Yes, you're right. We'll fix that wording, and further make it clear
that we're specifically talking about `requires transitive` directives
in module declarations rather than just ordinary transitive closure.
We'll also reword the phrase "Custom configurations which contain only a
specified set of modules and the modules transitively required by those
modules" to remove "only", which I think will address your next
> But even with the corrected wording, this can lead to a situation
> where one Implementor's concrete "closed" subset of a valid "custom
> configuration" contains different/additional standard modules compared
> to the concrete "closed" subset of another Implementor's
> implementation of the same "custom configuration". As an example,
> imagine that implementor A implements a "java.desktop"
> configuration. According to the specification he also has to implement
> "java.xml", "java.datatransfer" and "java.base" because these three
> modules are all in the transitive closure of "java.desktop" (with
> regard to the "requires transitive" relation). A second implementor B
> also implements "java.desktop", but he decides to use "java.logging"
> in his implementation of the "java.desktop" module. So he "requires"
> (non-transitively) "java.logging" in "java.desktop". Implementor B's
> "java.desktop" configuration will now contain "java.logging" while
> implementor A's implementation of the same configuration will not
> contain "java.logging".
> 1. Are both, A's and B's, implementations of "java.desktop" standard
Yes.

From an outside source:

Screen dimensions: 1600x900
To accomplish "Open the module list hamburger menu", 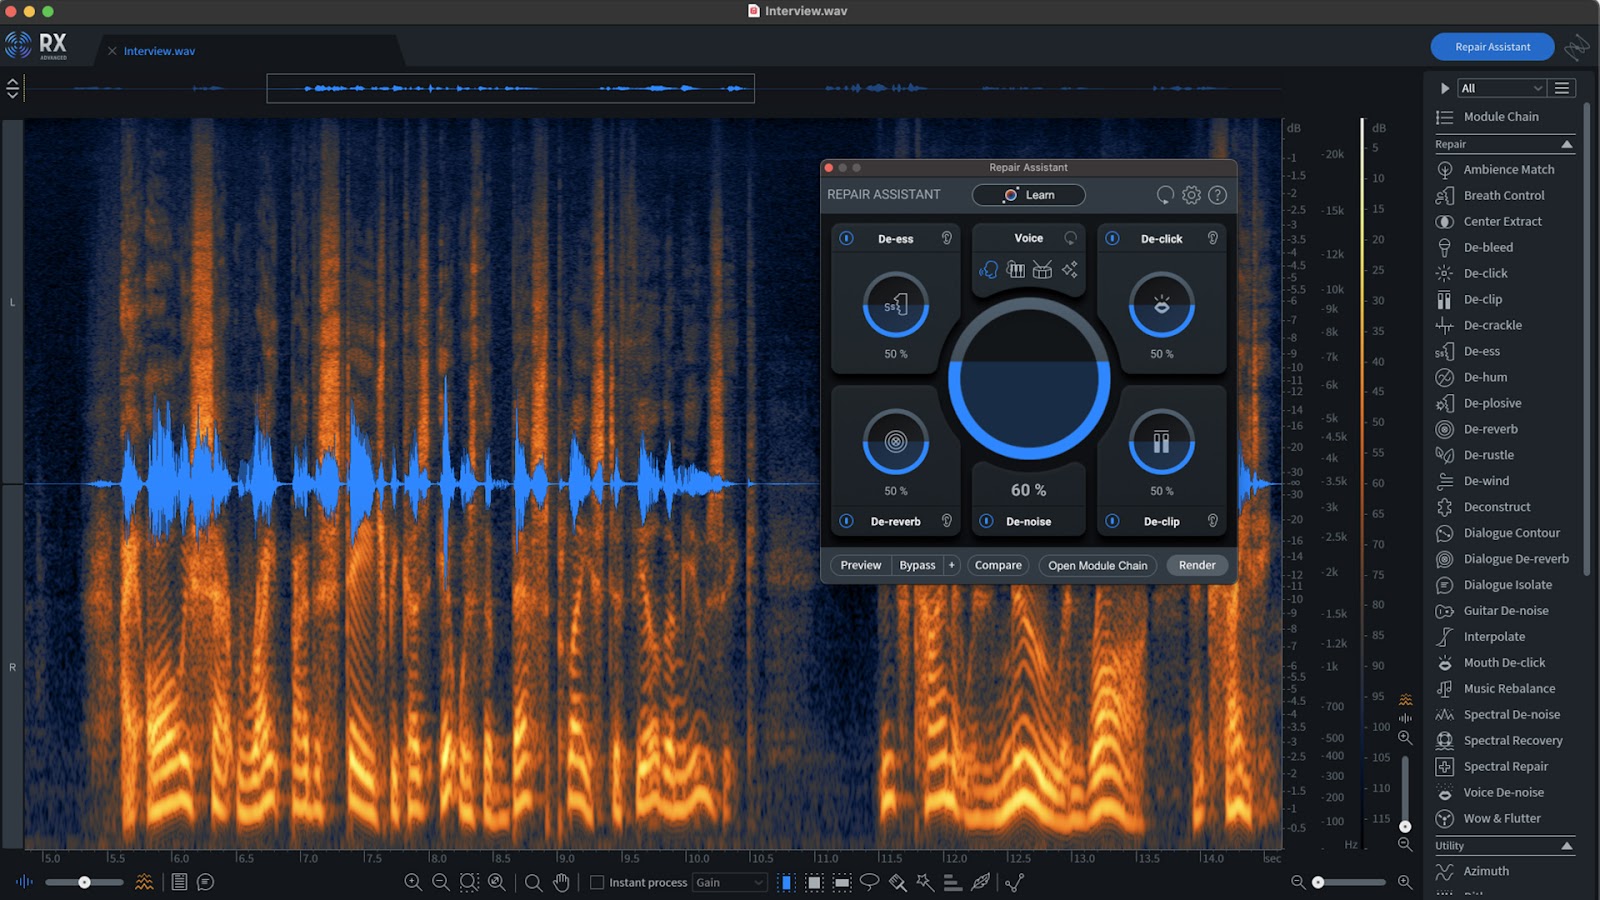I will (x=1562, y=88).
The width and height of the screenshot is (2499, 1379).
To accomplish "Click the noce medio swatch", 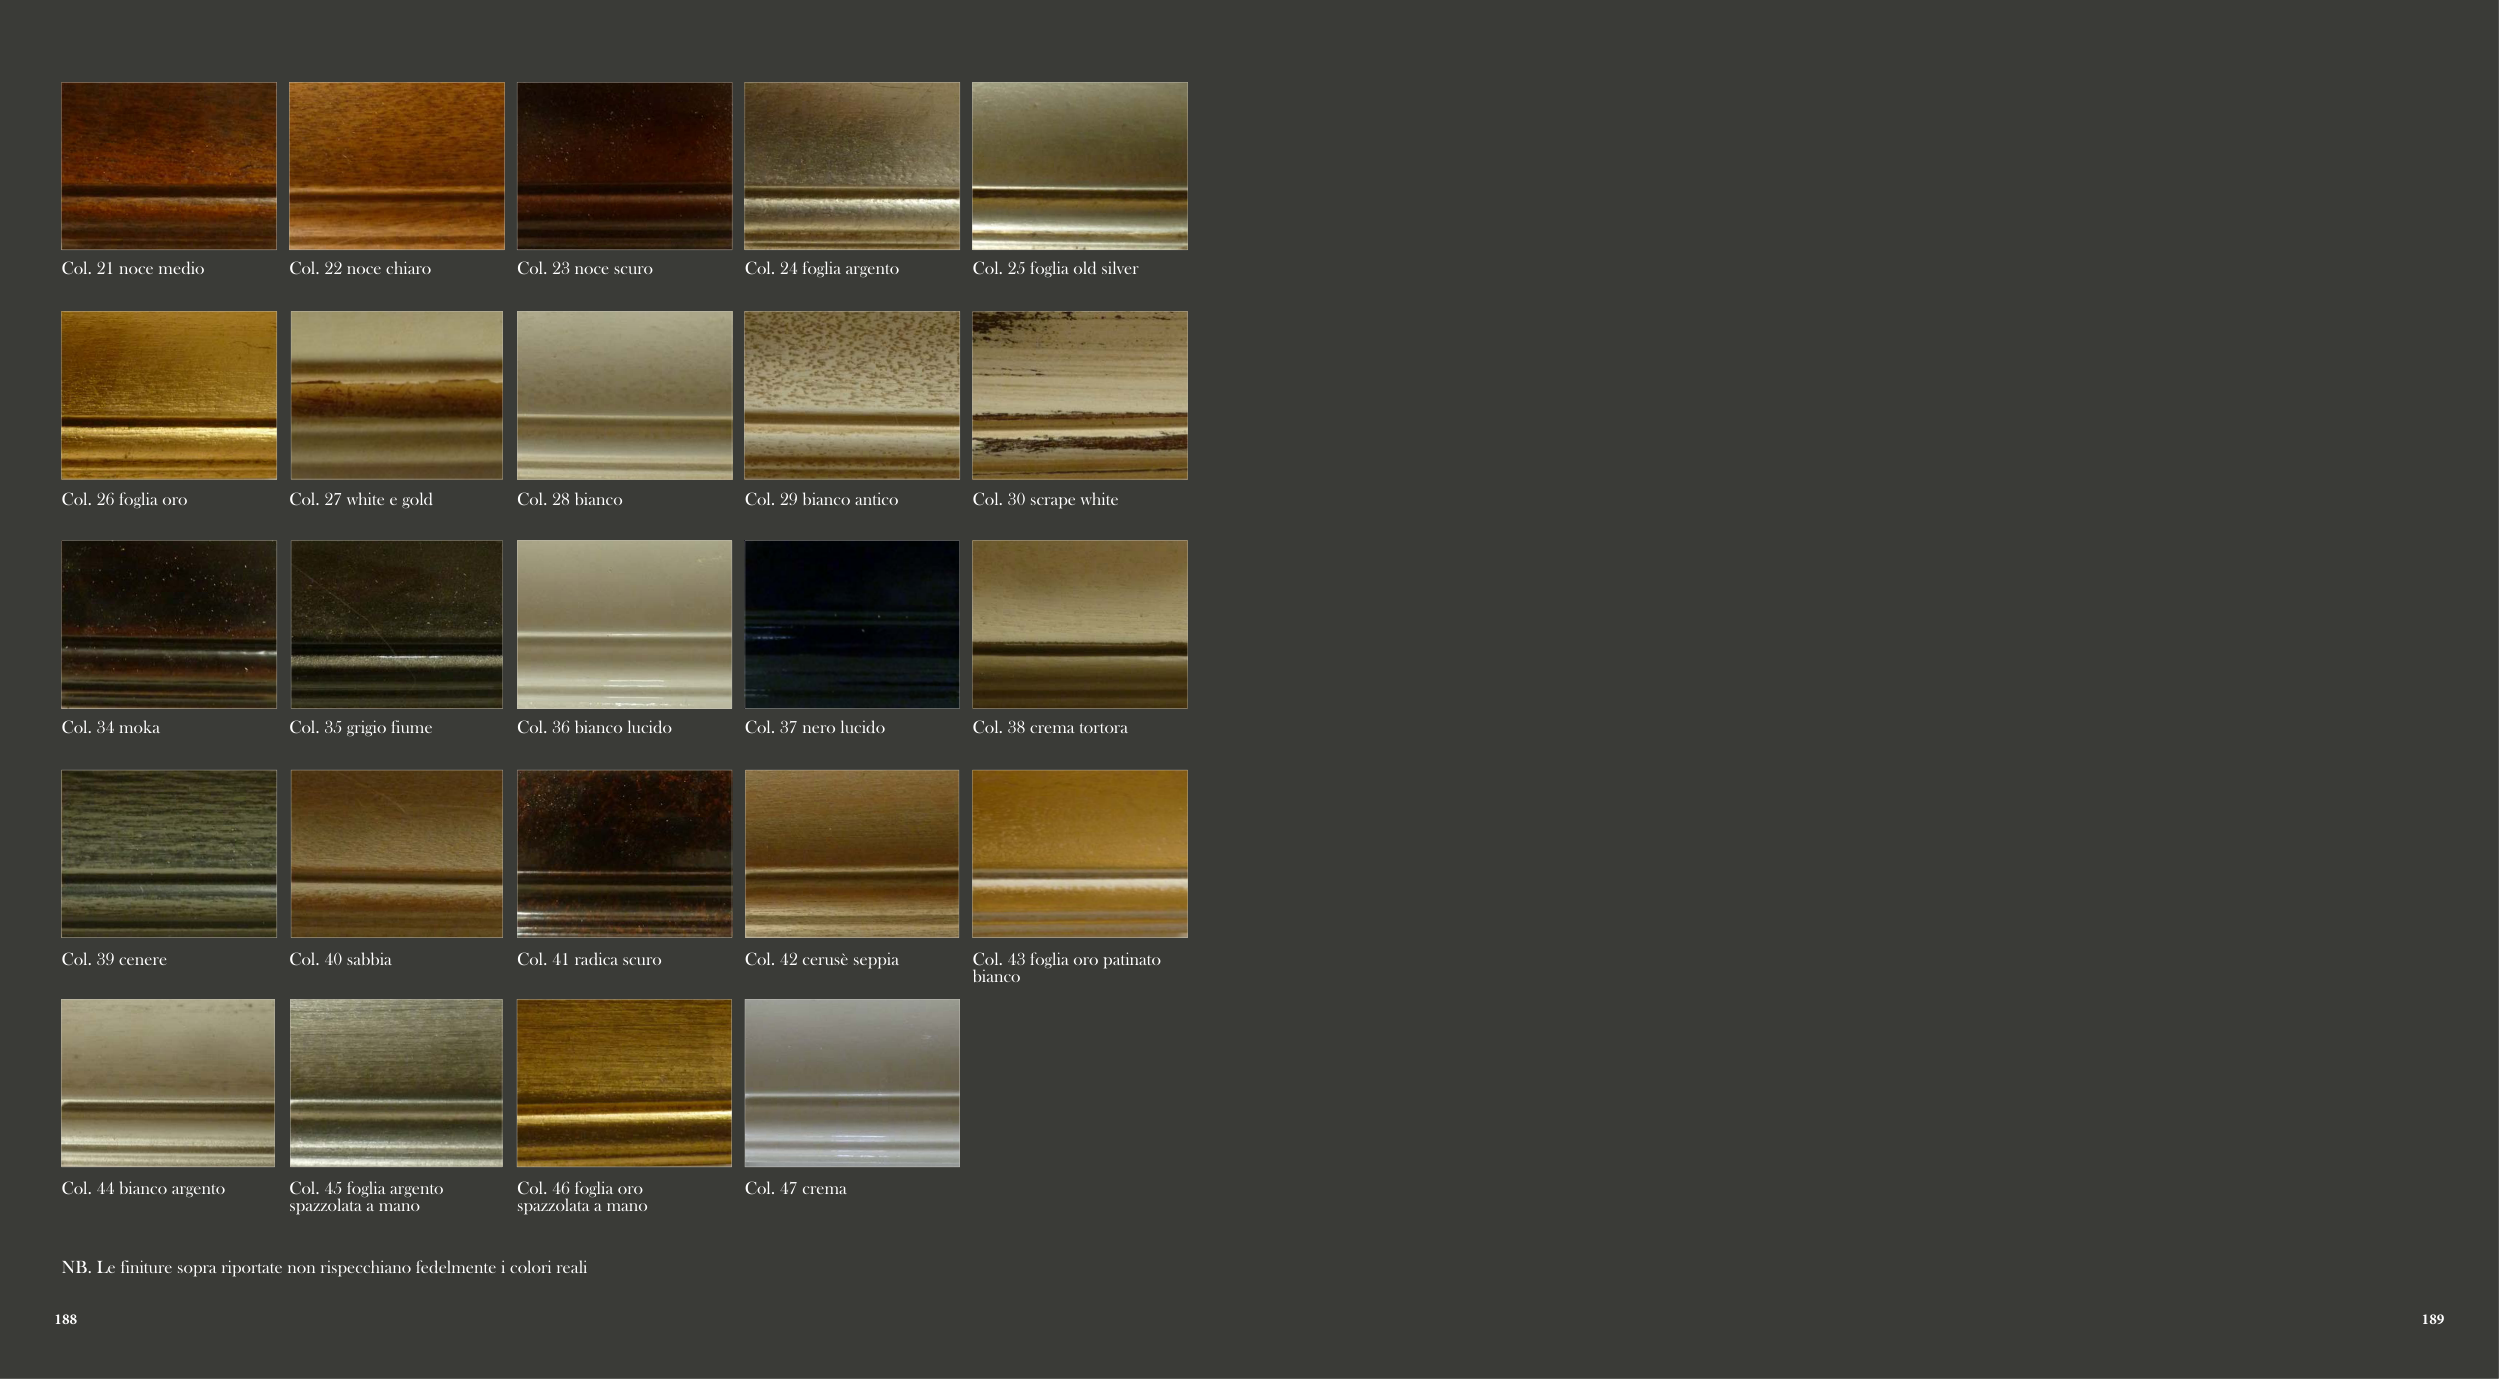I will point(168,166).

B's use of `java.logging` is merely an implementation detail, and
while it affects the final set of modules in a custom configuration its
presence is not mandated by the SE 9 Specification as a consequence of
the presence of the `java.desktop` module.
> The "Conformance" section also states that "The Technology
> Compatibility Kit (TCK) for this Specification will be structured to
> allow testing of arbitrary configurations of SE modules present in a
> Platform Implementation".
> 2. What will be the scope of the TCK testing for a "closed" subset?
> Will it be the set of "transitively required" modules as mandated by
> the standard or will it be the, usually bigger, set of actually
> required modules of the concrete implementation? So in the previous
> example, will the TCK test for the "java.desktop" configuration also
> test "java.logging" for implementor B's implementation of the
> "java.desktop" configuration?
The TCK will test the "transitively required" closure of all of the
standard modules in a configuration. Thus if `java.logging` is present
only because it's used by the implementation of `java.desktop` then
`java.logging` will still be tested.
> 3. Finally, am I right with my assumption that only the "requires
> transitive" relation between modules is governed by this specification
> and the JCP? Or, in other words, is every Implementor free to add an
> arbitrary number of simple "requires" relations from one standard
> module to other standard modules at his discretion (assuming he will
> not introduce dependency cycles)?
Yes, that's correct. We'll review all of the text prior to PFD with the
aim of making this clear.
Thanks again for the detailed comments!